Les demandes doivent être formées en ligne via le service ouvert par l’Assurance Maladie - Risques professionnels sur le site net-entreprises.fr. Elles seront instruites par les caisses régionales de Sécurité sociale (Caisse d’assurance retraite et de la santé au travail (Carsat), Caisse régionale d’assurance maladie d’Ile-de-France (Cramif) …) sur la base des factures acquittées, au titre des investissements réalisés à compter du 1er janvier 2024. « L’avantage que présente ce nouveau dispositif est la prise en compte de dépenses déjà réalisées, sans obligation d'obtenir un accord préalable de la caisse : une barrière en moins pour les employeurs », commente Paul Duphil, secrétaire général de l’OPPBTP.
Premiers arrivés, premiers servis.
Les requêtes seront traitées par ordre d’arrivée. « Il s’agit donc de ne pas perdre de temps, enjoint Paul Duphil. Les employeurs désireux de monter un dossier sont invités à contacter l’OPPBTP, dont l’accompagnement sera regardé de façon positive par la caisse. »
Premier organisme de prévention à s’être positionné, l’OPPBTP bénéficiera quant à lui, au titre de 2024, d’une subvention de 1,8 M€ visant à soutenir un programme en trois axes. A commencer par la promotion du dispositif « Fipu » auprès des entreprises et la relance, à l’automne prochain, de sa campagne contre les TMS, Même pas mal. « Avec l’engagement, auprès d’un certain nombre d’entreprises, de démarche de diagnostics et de conseils qui pourront aboutir à une demande de subvention du Fipu », annonce Paul Duphil.

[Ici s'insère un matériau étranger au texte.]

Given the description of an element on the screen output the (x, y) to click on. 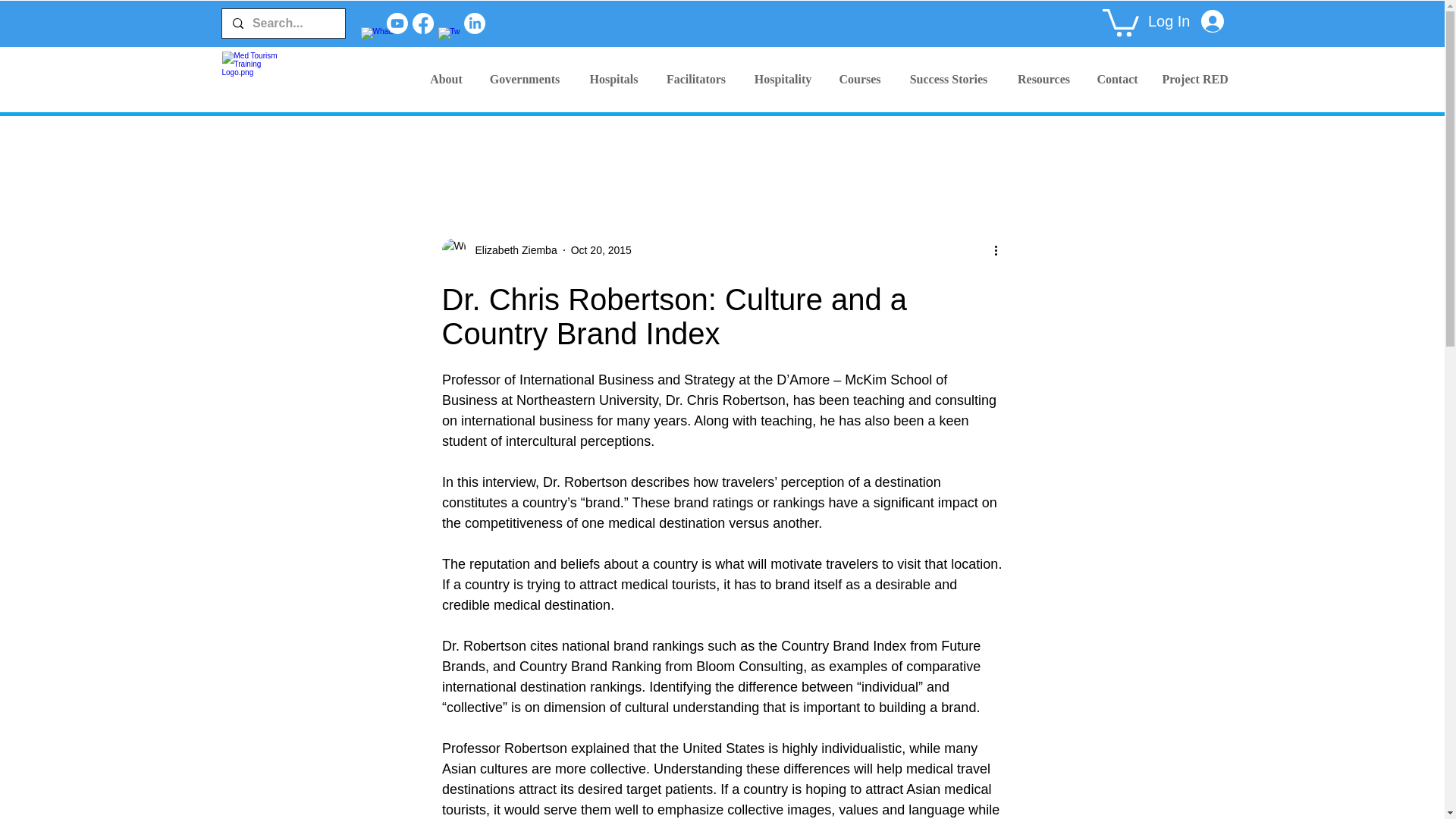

Autre axe : la réalisation, par des cabinets spécialisés, d’études ergonomiques des situations de travail « afin d’identifier les bonnes pratiques et les éléments qui posent difficulté », explique le secrétaire général de l’organisme de prévention, qui songe notamment à investiguer le sujet des méthodes de travail des femmes dans les entreprises, «qui diffèrent de celles leurs collègues masculins ».
Prévenir les TMS chez les jeunes
L’organisme de prévention envisage enfin d’accompagner les jeunes en formation sur le sujet des TMS. L’enjeu : « permettre aux compagnons d’adopter les bons réflexes dès le plus jeune âge, pose Paul Duphil. Nous proposerons ainsi à destination des apprentis, sans doute dès l’été, un jeu sur smartphone du type « chasse aux risques » doté avec d’un module « TMS », étant précisé que nombre d’entre eux démarrent leur activité sur les chantiers bien avant le début de leur cours en centre de formation».
Dans le même ordre d’idées, l’OPPBTP travaillera avec l’Association nationale pour le développement du sport dans l'apprentissage (ANDSA), afin de sensibiliser les personnels des établissements de formation initiale au sujet de la pratique du sport. « Une étude du CCCA-BTP montre en effet que 60 % des jeunes cessent de pratiquer une activité sportive après leur entrée en apprentissage », pointe Paul Duphil.